I frown at her. “But there was a First goon on the vid when they got here.”

“Faked. The Edochians don’t give a shit about us. They’re here because Beane used to use Freehaven as a base of operations, and they’re sitting on the station in case he comes back.”

“But they Jumped in,” I say.

“And I’m sure they untethered their navigator as soon as they got here. We knew through our contacts when they’d arrive, so we had Chippers bring in the Hercules at the same time.”

“Contacts?”

“Not all of the Edochians follow the First’s lead. There are some sane ones.”

I put down my empty glass and poke at the breakfast sausage. I guess it’s beef. We’ll call it beef. I’m going to eat it regardless of what it is, but my brain expects a decision before I put some random chunk of burnt flesh in my mouth. “Does Chippers know what’s going on?”

“Some. He’s a patriot and wasn’t hard to convince.”

“Why me?” I ask.

“We’ve got a special present planned for the First Consortium, but we need the entire universe watching to make it work. The Spaceball Tournament is a great start, but it’s got to be special.” Laura smiles at me. “We needed a circus. As far as ringmasters go, we couldn’t think of anybody better than you.”

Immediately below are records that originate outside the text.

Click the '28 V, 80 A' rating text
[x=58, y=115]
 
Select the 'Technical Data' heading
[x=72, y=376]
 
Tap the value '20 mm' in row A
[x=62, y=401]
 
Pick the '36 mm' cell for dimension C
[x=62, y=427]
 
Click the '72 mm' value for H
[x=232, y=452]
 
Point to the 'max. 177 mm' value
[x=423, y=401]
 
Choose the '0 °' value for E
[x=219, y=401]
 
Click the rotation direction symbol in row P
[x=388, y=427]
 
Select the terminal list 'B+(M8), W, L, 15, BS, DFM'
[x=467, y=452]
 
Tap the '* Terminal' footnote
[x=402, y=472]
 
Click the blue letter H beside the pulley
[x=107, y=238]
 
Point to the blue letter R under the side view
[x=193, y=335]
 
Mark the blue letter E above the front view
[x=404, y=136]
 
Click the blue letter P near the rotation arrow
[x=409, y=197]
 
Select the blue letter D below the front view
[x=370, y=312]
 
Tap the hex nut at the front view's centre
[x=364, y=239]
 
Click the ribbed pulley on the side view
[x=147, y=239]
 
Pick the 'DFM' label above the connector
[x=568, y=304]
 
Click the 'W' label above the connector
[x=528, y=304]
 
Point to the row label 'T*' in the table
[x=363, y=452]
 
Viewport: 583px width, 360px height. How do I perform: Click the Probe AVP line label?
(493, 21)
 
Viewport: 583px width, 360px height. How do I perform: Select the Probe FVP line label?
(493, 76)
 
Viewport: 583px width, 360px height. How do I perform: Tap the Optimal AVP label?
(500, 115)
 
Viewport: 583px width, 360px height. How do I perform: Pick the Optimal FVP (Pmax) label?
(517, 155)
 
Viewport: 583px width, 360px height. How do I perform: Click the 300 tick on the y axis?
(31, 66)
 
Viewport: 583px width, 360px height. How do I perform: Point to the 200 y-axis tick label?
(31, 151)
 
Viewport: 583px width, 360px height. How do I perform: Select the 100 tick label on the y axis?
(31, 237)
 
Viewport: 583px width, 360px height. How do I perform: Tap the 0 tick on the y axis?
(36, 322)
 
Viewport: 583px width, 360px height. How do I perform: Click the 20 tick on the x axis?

“Wait a minute. I was your idea?”

She nods. “I pitched you to Beane.”

“How do you know him?”

“I know his wife, Kiera. We lived near each other when we were kids.”

“Weird.”

“Yeah, small universe.”

I sigh.

“What?”

“I dunno. It all feels so, so engineered. Fake.”

“This is not fake,” Laura says. She leans forward and puts her hand on mine. The real one. Her eyes are big and hopeful and determined all at the same time. “You and I are not fake,” she says. “I had no idea this was going to happen, Rick. I definitely didn’t plan on it. I was still very angry with you when you came to find me at Fleet.”

“But this was all planned.”

“Not all of it. I knew you’d come to me for the suits, which are key. But we had no idea you’d recruit your players right out of the clans. That was pure genius on your part.”

“Thanks. It’s a gift.”

“You do have many that I enjoy,” she says. She caresses my fingers.

I wiggle them a bit. “Fancy another go?”

Laura’s eyes flutter. “Most definitely, but later,” she says. “I have a lot of work to do today, and you still have to share your plans for beating the Milkmaids tonight. They’re undefeated.”

“So are we.”

“Rick, they’re undefeated because every team they’ve played against has let them win. Nobody wants to play them.”

“I do. It’s going to be fun!” That’s a lie. It’s not going to be fun.